May be all you need might be some patience. The Fed is trying to do a controlled demolition. If done all at once, it might bring the house down.

Mkts front ran today and yesterday, on the assumption that since 1st qtr is already contracting, Mr Powell will chicken out after 2 or(may be?) 3 hikes and turns around! Question does the rise inflation after 40 yrs of deflation will be contained by the ‘transient’ inflation team at Eccles building?

Mortgage rates are not even close to high. Are you even familiar with rate history?

This website has chronicled the collapse of numerous individual stocks but there is no tech stock crash now either.

Look at a long-term chart of the NASDAQ or NASDAQ 100. Both are still priced in deep outer space. The overvaluation has been so insane this time (and still is now) that the dot.com bubble peak isn’t an outlier.

It would take an almost 70% decline from the November all-time high to return to the dot.com bubble peak and no, there hasn’t been anywhere near that much real growth in the intervening 20 years to make it reasonable. Remove QE and above trend deficit spending and most “growth” disappears.

Limited layoffs to this point too.

So, there is your answer. Since mortgage rates are not even close to high, there has been no tech stock market crash, and only limited layoffs to this point, this explains why Bay Area real estate isn’t weak, yet.

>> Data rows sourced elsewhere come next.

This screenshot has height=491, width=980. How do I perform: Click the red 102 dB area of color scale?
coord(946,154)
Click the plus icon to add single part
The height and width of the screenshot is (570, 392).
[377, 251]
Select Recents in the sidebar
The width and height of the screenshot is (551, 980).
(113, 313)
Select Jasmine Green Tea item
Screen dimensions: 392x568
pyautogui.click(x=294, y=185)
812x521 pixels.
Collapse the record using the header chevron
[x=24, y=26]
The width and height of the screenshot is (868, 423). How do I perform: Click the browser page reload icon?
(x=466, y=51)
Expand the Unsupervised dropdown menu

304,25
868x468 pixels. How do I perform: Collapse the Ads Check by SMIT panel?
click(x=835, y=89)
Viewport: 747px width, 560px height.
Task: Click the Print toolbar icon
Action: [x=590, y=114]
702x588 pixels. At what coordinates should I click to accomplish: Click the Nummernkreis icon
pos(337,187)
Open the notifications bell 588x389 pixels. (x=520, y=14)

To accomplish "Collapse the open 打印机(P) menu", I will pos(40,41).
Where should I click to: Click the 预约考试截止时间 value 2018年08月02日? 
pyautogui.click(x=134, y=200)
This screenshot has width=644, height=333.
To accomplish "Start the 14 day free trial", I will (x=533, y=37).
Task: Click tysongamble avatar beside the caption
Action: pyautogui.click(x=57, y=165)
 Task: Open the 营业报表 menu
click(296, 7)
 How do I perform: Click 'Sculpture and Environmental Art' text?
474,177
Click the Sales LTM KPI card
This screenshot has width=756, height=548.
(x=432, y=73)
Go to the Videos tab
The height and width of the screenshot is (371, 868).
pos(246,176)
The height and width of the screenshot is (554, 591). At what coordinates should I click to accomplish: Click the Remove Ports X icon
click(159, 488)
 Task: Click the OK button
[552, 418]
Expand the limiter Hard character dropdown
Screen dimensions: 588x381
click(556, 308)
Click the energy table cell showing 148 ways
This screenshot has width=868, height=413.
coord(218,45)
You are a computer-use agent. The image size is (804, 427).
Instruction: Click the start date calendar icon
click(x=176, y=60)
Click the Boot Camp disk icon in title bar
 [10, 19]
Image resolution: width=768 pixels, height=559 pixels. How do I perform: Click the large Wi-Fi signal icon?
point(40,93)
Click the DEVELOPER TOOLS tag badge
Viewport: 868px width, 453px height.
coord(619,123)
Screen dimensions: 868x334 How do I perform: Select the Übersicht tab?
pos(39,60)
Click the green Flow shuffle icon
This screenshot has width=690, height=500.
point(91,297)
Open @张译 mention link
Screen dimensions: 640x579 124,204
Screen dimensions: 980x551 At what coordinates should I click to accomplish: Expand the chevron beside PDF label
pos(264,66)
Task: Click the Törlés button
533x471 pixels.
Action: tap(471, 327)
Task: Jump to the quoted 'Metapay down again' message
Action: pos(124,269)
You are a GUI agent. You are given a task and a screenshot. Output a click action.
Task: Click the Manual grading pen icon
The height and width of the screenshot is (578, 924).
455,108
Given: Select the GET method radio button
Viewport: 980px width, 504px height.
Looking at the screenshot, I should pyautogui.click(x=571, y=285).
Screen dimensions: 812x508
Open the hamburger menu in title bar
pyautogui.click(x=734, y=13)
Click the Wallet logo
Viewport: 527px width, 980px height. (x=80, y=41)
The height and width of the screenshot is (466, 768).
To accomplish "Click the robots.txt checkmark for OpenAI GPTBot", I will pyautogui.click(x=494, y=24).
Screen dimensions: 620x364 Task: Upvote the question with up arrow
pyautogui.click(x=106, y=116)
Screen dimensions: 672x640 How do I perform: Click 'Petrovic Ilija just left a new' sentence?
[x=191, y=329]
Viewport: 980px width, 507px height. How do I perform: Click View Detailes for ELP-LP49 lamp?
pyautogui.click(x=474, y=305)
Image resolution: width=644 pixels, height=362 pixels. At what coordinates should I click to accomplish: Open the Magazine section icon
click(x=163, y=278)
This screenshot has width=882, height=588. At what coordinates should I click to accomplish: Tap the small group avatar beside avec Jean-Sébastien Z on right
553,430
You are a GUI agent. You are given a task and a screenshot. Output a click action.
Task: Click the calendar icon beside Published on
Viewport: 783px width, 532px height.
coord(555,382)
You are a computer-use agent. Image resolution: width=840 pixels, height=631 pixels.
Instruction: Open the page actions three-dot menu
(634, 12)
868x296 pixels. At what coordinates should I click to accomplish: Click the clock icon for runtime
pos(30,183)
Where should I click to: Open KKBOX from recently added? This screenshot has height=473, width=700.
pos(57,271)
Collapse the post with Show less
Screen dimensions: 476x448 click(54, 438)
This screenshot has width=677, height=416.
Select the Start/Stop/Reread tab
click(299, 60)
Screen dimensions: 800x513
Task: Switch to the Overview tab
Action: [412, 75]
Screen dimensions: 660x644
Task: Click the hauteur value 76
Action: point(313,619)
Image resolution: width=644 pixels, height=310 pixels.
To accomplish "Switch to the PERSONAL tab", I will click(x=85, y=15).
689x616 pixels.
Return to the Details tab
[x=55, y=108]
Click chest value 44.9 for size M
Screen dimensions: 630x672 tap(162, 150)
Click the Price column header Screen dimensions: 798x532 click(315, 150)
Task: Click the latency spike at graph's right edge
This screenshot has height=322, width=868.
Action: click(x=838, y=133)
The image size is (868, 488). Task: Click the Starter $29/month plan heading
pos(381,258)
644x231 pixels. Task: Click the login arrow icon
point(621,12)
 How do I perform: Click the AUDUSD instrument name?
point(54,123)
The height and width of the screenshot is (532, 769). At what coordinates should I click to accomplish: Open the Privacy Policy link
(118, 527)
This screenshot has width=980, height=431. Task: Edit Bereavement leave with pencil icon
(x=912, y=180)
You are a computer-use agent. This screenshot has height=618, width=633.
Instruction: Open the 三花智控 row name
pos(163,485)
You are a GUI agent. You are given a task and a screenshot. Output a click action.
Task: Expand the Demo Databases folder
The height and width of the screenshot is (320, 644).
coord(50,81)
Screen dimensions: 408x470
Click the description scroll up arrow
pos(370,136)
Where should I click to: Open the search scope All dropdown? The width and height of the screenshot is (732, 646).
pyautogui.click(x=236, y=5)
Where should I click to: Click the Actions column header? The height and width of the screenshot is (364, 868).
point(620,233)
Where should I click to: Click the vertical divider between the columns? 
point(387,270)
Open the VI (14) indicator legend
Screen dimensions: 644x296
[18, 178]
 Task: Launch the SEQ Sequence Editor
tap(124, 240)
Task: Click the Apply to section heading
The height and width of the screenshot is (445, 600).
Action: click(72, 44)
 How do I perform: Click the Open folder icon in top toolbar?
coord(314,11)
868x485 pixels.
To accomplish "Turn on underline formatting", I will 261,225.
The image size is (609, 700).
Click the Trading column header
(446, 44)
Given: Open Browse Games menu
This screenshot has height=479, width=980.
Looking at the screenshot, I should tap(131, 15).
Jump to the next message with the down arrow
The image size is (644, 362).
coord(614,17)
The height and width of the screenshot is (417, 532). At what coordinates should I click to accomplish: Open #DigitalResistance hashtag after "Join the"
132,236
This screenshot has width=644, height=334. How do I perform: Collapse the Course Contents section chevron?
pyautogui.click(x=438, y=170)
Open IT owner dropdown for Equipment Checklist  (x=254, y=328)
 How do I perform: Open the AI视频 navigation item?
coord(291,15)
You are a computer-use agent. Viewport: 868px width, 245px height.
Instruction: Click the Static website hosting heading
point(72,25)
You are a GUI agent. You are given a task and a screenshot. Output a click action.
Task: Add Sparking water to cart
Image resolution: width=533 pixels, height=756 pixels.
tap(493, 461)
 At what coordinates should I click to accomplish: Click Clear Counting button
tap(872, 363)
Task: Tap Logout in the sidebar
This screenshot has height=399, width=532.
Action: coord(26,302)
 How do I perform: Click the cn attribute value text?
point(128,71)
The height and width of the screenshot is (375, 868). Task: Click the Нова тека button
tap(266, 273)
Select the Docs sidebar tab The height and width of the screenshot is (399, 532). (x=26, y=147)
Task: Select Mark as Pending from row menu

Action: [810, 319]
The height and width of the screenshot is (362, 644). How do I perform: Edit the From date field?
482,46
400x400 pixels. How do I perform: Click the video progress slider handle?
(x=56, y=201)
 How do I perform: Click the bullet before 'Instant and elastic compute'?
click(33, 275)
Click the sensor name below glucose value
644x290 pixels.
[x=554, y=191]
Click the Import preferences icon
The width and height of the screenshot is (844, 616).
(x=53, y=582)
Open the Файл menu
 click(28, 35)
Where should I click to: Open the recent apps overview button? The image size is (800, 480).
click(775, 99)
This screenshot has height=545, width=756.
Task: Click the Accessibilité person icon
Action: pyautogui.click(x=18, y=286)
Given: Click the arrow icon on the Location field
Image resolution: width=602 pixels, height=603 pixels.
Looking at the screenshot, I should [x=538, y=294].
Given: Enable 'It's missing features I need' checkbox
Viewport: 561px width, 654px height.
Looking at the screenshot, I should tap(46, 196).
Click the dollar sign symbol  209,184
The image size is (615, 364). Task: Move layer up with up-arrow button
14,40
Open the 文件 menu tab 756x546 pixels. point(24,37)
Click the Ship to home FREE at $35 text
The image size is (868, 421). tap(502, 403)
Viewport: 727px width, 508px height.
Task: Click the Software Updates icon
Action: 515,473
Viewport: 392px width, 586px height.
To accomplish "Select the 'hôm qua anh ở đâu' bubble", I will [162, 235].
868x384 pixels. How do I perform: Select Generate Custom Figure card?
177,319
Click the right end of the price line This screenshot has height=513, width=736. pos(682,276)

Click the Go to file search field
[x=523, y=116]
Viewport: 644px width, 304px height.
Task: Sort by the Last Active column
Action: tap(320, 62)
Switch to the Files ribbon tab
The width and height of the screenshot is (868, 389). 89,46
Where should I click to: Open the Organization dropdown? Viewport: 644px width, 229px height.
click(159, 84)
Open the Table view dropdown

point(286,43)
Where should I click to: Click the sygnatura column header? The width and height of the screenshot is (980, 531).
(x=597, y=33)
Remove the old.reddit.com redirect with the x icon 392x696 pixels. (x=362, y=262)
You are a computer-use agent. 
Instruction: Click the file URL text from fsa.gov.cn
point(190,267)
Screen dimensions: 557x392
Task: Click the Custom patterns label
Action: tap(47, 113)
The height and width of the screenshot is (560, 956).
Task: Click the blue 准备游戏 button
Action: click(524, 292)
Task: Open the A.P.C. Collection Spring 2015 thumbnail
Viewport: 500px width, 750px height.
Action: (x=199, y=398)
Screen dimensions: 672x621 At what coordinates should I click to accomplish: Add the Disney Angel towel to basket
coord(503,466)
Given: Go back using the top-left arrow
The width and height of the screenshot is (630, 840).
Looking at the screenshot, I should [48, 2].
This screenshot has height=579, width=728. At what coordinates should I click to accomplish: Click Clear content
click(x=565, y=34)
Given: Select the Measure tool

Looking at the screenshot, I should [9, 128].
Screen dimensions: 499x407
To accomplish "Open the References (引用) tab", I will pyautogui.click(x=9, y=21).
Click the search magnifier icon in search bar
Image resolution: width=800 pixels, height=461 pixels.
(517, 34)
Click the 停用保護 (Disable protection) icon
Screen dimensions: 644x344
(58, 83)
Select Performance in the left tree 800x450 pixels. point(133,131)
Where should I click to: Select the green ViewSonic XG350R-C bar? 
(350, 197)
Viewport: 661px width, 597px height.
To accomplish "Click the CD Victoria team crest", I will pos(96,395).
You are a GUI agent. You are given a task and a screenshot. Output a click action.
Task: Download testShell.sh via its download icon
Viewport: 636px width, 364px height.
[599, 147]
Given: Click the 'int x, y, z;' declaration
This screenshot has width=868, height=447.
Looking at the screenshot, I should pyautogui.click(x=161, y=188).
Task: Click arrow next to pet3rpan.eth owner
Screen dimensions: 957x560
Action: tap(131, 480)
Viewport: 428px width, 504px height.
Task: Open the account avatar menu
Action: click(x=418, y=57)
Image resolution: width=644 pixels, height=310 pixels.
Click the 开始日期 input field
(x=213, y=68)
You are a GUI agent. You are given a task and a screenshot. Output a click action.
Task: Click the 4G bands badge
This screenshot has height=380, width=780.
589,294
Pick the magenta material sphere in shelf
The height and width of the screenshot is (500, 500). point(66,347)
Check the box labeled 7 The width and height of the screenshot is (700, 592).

Wait until the NASDAQ loses 80% to 90%, minimum. It’s coming.

I’d agree with most everything you posted.

The tech stock picture gets even worse when you consider that many of the large cap stocks are leveraged plays on consumer discretionary spending.

Housing, however, remains very much a wildcard.

Non-institutional buyers have been moving to the sidelines over the past 12 months.

But I’d argue that that is being more than offset by institutional buying, and for those guys mortgage financing is a convenience rather than a necessity. Factor in an inflationary picture in which institutions want to reduce cash exposure and the introduction of european instituions onto the playing field (which I think you’re going to hear more about in the coming months) – and I really do think that continued price increases are possible in the housing market despite their being very vew buyers. And that’s despite the home construction business grinding to a near-total halt due to supply chain dysfunction.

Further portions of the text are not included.